Toxicol Mech Methods. 2021 Jul 6:1-29. Epub 2021 Jul 6. PMID: 34227456
Royal jelly abrogates flouride-induced oxidative damage in rat heart tissue by activating of the Nrf-2/NF-κB and Bcl-2/Bax pathway.
Royal jelly is known to strengthen memory, provide antioxidative, antidiabetic, antitumor, anticancer, antibacterial, anti-inflammatory, antihypertensive. In this study, 42 rats (n = 42) were used, and these rats were divided into 6 groups of 7 rats each.

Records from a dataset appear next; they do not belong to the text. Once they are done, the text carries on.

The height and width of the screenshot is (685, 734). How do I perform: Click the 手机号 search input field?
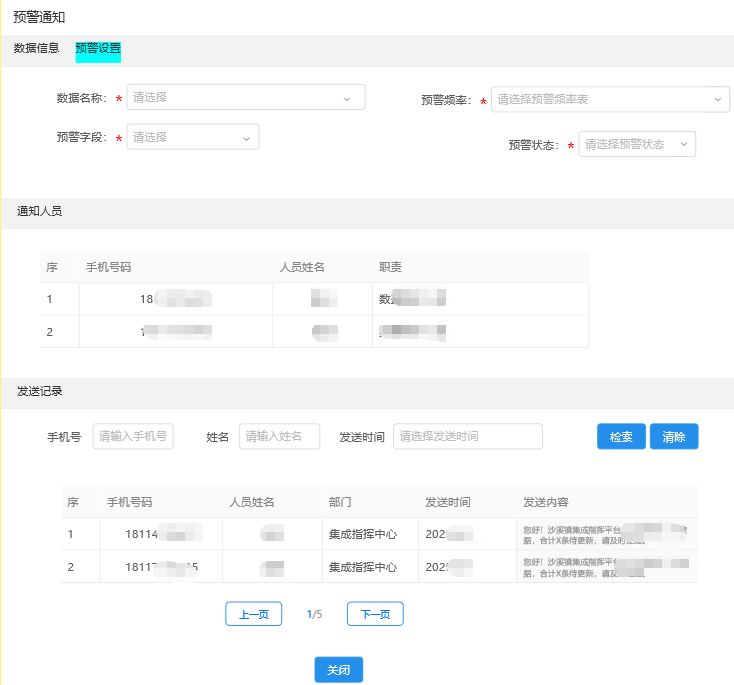[x=133, y=436]
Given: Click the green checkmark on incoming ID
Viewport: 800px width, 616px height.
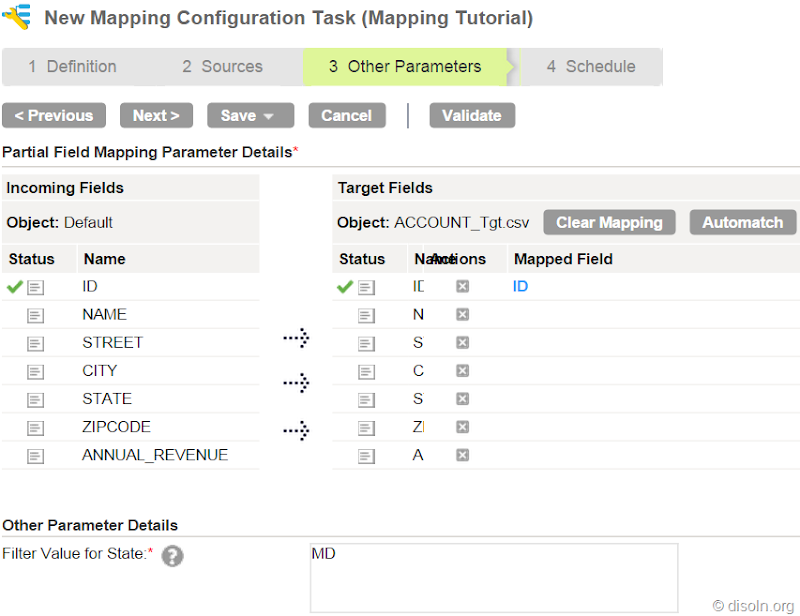Looking at the screenshot, I should click(x=14, y=287).

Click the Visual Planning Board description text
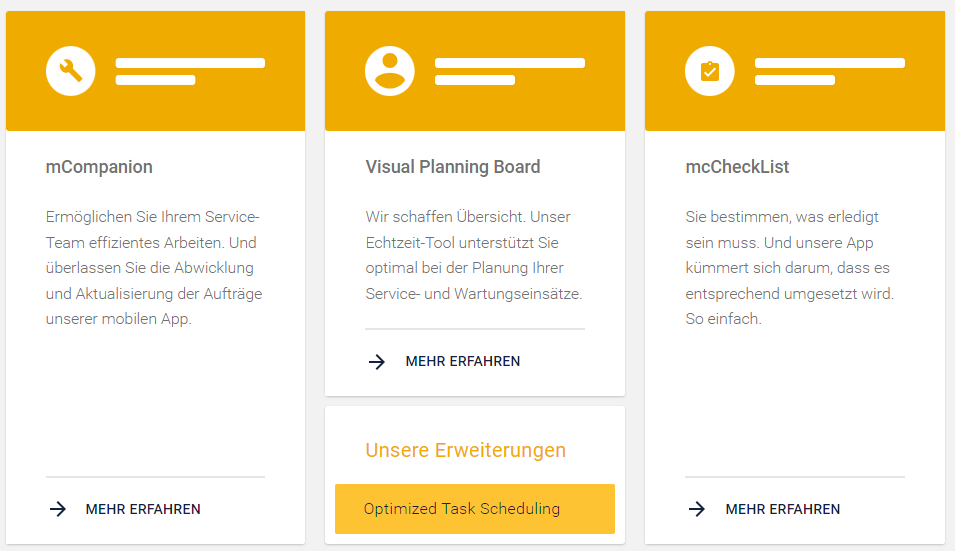pos(474,255)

Groups: (i) Control Group: Group fed with standard diet; (ii) Royal Jelly (RJ) Group: RJ (100 mg/kg CA, gavage); (iii) F50 Group: Fluoride (50 mg/kg CA, drinking water); (iv) F100 Group: F (100 mg/kg CA, drinking water); (v) F50 + RJ Group: F (50 mg/kg CA, drinking water) + RJ (100 mg/kg CA, gavage); (vi) F100 + RJ Group: F (100 mg/kg CA, drinking water) + RJ (100 mg/kg CA, gavage). The rats were decapitated after 8 weeks, and their heart tissues were taken and examined. Lipid peroxidation by MDA (malondialdehyde) analyzes, GSH (glutathione) level and catalase activity were determined by spectrophotometer. Protein expression levels of caspase-3, caspase-6, caspase-9, Bcl-2, Bax, BDNF, GSK-3, Nrf-2 and NF-κB proteins in heart tissue were determined by western blotting technique and hearth tissueevaluated by histopathologically. As a result, MDA levels, Bcl-2, GSK-3 and NF-κB protein expression levels were reduced, whereas GSH levels, caspase-3, caspase-9, caspase-6, Bax, BDNF and Nrf-2 protein levels were increased in the F50 + RJ and F100 + RJ groups compared to the F50 and F100 groups.According to the results of this study, it has been concluded that Royal jelly has the potential to be developed into a drug for treatment of heart diseases in addition to providing protection against heart damage.